[Saved data entries]
BEGIN

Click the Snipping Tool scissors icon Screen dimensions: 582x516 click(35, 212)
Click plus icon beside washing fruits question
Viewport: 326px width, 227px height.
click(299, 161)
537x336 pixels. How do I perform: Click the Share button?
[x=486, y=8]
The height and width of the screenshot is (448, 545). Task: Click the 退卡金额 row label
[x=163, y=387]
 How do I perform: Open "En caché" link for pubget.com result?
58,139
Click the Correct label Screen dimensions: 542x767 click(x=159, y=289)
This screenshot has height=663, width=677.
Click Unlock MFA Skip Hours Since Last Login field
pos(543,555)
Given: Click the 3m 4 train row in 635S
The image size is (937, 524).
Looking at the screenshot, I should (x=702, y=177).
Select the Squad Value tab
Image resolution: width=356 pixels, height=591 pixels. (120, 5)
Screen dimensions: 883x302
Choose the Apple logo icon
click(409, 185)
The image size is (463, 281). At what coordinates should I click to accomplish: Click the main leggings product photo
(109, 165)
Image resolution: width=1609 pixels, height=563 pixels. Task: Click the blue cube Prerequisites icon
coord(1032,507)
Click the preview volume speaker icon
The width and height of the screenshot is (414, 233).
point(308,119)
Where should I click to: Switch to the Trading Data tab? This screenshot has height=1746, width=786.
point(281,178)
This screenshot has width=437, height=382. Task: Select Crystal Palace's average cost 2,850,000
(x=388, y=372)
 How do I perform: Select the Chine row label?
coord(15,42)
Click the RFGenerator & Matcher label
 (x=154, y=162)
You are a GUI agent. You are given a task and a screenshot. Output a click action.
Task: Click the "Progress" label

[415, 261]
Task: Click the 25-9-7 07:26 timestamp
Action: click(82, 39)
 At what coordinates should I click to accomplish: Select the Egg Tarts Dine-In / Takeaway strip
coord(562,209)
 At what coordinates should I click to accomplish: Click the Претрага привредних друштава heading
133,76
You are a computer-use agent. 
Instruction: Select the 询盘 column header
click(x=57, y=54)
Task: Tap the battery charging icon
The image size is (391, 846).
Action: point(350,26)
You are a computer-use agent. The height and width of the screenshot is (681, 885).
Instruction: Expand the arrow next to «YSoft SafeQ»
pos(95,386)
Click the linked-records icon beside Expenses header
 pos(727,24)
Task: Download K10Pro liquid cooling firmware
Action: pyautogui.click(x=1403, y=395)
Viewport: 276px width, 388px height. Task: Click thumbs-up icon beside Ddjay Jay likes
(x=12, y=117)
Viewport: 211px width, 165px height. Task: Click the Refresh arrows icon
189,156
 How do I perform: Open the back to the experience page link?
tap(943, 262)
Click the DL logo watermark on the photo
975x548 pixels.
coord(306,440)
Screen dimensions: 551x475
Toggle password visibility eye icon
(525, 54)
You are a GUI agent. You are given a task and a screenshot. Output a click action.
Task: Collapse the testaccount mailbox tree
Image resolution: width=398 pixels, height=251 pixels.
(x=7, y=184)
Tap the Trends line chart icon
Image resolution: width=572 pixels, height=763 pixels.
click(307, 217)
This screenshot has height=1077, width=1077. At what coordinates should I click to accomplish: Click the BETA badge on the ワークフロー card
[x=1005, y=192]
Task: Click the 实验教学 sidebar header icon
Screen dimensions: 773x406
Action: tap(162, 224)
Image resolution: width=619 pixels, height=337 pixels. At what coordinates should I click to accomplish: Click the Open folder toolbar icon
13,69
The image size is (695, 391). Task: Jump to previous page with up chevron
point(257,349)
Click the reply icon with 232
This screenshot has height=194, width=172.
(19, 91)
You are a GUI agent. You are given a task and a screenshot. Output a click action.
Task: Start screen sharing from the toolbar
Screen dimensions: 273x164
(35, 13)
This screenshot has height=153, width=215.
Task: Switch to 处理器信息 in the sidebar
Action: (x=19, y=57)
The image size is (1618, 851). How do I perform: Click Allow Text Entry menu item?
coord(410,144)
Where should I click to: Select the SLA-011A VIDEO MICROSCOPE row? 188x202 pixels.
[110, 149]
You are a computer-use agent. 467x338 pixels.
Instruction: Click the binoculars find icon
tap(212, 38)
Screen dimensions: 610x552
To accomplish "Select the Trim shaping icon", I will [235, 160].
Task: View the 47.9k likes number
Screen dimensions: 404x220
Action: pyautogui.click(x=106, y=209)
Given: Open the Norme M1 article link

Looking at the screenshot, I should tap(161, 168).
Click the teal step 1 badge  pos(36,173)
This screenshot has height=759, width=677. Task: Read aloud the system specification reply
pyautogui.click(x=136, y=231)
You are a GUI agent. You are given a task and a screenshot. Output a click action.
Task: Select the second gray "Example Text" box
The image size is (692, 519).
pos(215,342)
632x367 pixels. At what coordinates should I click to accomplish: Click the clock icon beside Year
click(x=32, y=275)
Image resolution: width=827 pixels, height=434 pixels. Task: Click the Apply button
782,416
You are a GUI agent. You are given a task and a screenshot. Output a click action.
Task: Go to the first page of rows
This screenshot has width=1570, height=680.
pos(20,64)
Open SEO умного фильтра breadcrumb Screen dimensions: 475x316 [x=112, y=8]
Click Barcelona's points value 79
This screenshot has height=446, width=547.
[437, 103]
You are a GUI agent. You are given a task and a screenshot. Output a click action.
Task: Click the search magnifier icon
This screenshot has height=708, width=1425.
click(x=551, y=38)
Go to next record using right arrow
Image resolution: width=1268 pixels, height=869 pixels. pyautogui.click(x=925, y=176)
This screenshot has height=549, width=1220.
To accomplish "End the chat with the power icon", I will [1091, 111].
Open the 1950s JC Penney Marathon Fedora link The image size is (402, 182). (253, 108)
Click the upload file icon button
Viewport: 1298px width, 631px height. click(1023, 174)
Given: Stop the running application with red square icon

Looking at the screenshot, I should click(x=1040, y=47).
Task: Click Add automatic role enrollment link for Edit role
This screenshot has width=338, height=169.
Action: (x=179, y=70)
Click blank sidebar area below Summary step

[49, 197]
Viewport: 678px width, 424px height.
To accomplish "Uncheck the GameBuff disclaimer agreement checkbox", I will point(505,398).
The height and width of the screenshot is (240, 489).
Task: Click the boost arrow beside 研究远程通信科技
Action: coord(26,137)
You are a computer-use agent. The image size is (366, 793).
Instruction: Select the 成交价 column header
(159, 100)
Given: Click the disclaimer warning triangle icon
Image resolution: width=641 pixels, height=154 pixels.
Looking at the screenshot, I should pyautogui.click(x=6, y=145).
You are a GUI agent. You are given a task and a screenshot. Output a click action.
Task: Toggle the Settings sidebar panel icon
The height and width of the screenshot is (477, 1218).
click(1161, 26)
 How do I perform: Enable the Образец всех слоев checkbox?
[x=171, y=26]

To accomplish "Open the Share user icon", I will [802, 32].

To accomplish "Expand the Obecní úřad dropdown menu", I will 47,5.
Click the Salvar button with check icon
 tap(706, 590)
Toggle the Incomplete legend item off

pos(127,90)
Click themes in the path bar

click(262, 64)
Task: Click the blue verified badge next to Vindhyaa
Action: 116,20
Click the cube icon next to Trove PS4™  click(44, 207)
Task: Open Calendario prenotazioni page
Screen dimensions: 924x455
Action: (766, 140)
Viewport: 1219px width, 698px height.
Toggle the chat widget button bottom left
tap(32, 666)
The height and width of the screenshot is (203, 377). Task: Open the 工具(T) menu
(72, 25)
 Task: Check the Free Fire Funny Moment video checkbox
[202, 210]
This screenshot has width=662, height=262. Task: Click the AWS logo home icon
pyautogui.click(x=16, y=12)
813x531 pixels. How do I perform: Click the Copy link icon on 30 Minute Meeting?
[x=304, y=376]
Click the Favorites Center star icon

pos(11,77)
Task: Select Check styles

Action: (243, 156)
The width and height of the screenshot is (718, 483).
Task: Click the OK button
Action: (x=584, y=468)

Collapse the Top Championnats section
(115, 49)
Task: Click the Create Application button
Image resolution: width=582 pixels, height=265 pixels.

END

* [DIRECTIONS FOR THIS TASK]
Take each line above that holds the string "computer" and copy it.

* [OUTPUT BELOW]
You are a computer-use agent. 
You are a computer-use agent. The height and width of the screenshot is (681, 885).
You are a computer-use agent. 467x338 pixels.
You are a computer-use agent. The image size is (366, 793).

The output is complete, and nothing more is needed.